I have been following the Astrophotography threads here on the forum since they started, especially with the GPS unit. About a month ago, I actually ordered it, and the Pony Express guy dropped it off as he rode by about a week or so later. I experimented with it a bit in the back yard, made some foolish errors, but it worked right out of the box - calibrated up, and tracked. So, now I need to go take some neat sky images with it.

Yesterday, all was quite in the house - so I had a decision. Go East or West? West would be darker, east would have some interesting scenery to include. Coin toss - heads, so go east old geezer. About a month ago I was out to the Lost Dutchman State Park and shot the Superstition Mountain. That seemed to be a good destination. Here is a post from that trip (and some comparison images) - just for reference.I leave the house at 8pm its dark and get there at 9pm. I thought that I would try a slightly closer location, but all the trailer campers with their 52" TV screens watching Satellite TV, did that idea in. So, I went back to were I was last month - all by my lonesome, and its dark. So far, so good.

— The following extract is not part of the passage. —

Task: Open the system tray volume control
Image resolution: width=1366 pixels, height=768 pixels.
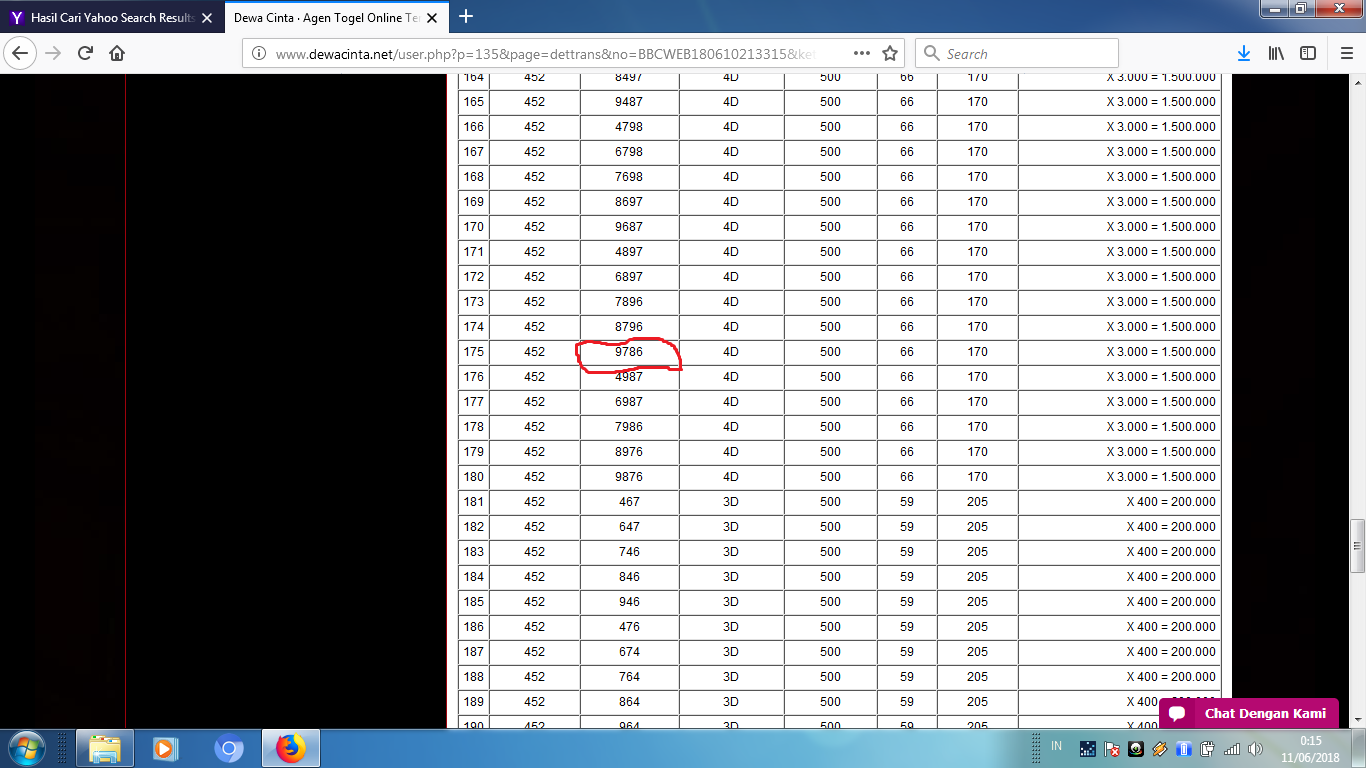Action: [1255, 748]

I setup, turn on the GPS and camera, lock on the birds, calibrate the unit - it locks and cals just fine. I setup the shot with my 8-16 @ 8mm wide open with f4.5, ISO 1600 and I capture the [first image] down below with an exposure of 60 seconds. Take a look at it and see that I am sort of rolling down hill. What I found out is, that with the GPS unit engaged, its impossible to use the viewfinder (between the GPS unit on top and the rear monitor screen lite up) - as if its going to help, its so dark out. Liveview is useless too. as its too dark. So, I decide to frame and adjust by taking images - and this approach worked out surprisingly well (It also helps in live view with the level on the screen in order to try to maintain some control in movement). Also, a ballhead is wonderful for most things, but for small corrective adjustments - it does leave a lot to be desired. I have been thinking of a geared 3 axis head like the Manfrotto 410.

Through an iterative process of of shooting and chimping - adjusting the position in the blind (dark) and then taking another round, I get things framed. I also go to the long end of the lens - 16mm. This works out pretty well. I also go to some longer exposures 120 seconds. Another thing I wanted to try was to find out with the tracking of the sensor, just how "muddled" the landscape would get. What I found was that 40 seconds is about the upper limit to having some good definition in the static landscape while tracking the stars. That needs to be qualified a bit. The farther away, or the wider the lens you use, the smaller the landscape features and thus sharpness can be further degraded. Here is the final image that I shot - which is the [second image] down below. This was done using a Voightlander 20mm at f3.5, ISO 1600 at 40 seconds. I went to the 20mm in order to be able to stop down the aperture from f4.5 to f3.5. Depending on how sharp you want the landscape features, it looks like right now you can shoot between 40 to 60 seconds in duration. Also, the landscape features provide somewhat of a painted look. So that was one question that I had - that is now answered.

I was really after the Milky Way, but the landscape that had the presence was to the ESE - pointing about 125 degrees. So, you take what you have, because the mountain isn't moving - any time soon.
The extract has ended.